Methods: Findings from published literature are used to compare the developmental timing of adrenal androgens, brain glucose utilization and lactation in rats, rhesus macaques and humans.

Results: Comparison of the timing of androstenedione and progesterone production with developmental patterns of cortical glucose utilization and the timing of lactation in laboratory rats suggest that the rise and fall of adrenal hormone production centered on weaning plays a role in synaptogenesis during lactation as well as post weaning synaptic pruning. Comparison of the timing of cortical glucose utilization, DHEAS production and weaning in rhesus macaques also suggests that postnatally elevated levels of DHEAS may be related to patterns of synaptic formation and pruning centered on weaning. In contrast among humans, peak cortical glucose utilization occurs well after weaning and the rise in adrenal androgen production coincides with declining cortical glucose utilization with the onset of the juvenile stage.

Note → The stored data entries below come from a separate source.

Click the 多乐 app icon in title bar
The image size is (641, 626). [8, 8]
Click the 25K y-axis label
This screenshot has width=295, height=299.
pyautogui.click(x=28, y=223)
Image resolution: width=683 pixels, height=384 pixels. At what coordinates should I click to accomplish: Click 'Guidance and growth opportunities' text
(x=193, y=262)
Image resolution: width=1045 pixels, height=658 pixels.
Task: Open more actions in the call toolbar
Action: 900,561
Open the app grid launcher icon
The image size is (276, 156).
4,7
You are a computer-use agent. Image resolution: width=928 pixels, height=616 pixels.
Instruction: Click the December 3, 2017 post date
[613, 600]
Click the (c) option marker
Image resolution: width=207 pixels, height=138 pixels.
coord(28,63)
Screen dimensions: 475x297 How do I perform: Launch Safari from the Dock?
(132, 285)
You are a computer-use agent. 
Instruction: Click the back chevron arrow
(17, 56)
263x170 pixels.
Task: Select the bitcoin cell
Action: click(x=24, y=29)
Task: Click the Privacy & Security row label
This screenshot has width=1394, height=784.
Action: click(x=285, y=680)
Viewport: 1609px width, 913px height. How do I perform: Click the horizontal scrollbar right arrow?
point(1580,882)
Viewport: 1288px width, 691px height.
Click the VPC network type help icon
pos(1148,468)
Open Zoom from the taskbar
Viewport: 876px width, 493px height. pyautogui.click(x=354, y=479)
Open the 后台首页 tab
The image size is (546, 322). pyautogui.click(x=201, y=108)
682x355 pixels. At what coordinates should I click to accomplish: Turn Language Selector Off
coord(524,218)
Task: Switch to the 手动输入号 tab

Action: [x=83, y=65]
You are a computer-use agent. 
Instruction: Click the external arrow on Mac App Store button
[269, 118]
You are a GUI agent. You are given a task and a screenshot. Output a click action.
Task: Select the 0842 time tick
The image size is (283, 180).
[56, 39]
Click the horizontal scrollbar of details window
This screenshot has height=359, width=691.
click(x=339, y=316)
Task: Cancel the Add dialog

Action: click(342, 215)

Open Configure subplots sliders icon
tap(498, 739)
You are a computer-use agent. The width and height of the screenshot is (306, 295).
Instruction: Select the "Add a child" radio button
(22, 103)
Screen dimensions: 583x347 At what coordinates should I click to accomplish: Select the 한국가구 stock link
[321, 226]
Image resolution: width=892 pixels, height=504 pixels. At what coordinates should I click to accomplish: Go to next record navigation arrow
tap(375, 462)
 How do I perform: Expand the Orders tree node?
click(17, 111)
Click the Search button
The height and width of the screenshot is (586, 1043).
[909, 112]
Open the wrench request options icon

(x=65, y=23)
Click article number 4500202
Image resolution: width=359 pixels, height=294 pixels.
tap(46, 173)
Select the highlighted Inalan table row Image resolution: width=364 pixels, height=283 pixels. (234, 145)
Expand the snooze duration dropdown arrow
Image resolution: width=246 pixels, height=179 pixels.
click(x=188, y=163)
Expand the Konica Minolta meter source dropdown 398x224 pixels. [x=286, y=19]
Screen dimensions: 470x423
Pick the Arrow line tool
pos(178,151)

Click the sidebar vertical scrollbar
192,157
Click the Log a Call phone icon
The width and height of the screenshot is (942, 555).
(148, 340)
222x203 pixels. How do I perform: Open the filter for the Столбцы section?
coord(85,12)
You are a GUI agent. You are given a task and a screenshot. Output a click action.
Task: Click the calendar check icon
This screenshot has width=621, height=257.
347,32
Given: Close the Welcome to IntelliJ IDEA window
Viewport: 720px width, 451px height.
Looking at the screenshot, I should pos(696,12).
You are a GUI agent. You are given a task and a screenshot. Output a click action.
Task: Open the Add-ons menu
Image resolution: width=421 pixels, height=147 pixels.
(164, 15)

Conclusions: Compared to rats and macaque, in humans the energetic demands of brain development and increased production of adrenal androgens are divorced from the timing of lactation, while the timing of adrenarche and brain development are still associated. Thus the neuroprotective effects of DHEAS may protect synaptic plasticity in metabolically active parts of the brain starting approximately at the age of 7, promoting prolonged development of the human prefrontal cortex. Am. J. Hum. Biol., 2011. © 2010 Wiley-Liss, Inc.